**TASK INSTRUCTIONS**. Across all the entries below, how many lines mention the string "arrow"? Respond with a single number.

**EXCERPTED RECORDS**.
"""
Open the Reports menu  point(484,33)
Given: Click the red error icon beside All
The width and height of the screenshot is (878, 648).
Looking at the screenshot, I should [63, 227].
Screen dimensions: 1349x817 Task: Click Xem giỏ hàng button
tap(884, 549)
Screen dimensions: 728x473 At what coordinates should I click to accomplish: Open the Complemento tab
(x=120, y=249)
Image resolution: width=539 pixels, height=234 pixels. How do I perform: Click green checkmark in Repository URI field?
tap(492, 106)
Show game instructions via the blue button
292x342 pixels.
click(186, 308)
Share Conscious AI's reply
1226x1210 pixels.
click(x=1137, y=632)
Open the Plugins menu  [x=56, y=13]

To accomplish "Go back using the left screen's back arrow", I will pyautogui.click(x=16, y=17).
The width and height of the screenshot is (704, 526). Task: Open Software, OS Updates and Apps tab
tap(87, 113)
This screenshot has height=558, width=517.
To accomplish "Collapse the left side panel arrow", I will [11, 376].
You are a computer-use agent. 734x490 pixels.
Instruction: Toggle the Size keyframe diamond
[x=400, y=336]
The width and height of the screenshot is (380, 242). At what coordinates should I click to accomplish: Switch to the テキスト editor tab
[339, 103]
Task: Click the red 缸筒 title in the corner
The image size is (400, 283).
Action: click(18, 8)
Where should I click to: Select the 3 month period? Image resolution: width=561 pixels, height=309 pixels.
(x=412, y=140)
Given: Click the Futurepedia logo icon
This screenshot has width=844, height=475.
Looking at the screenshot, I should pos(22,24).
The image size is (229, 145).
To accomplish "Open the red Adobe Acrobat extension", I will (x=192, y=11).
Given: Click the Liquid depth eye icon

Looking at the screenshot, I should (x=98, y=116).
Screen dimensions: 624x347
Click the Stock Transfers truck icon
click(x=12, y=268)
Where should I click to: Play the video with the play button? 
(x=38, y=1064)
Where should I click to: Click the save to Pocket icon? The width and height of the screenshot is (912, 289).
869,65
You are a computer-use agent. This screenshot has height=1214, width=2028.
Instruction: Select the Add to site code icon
"""
**ANSWER**. 2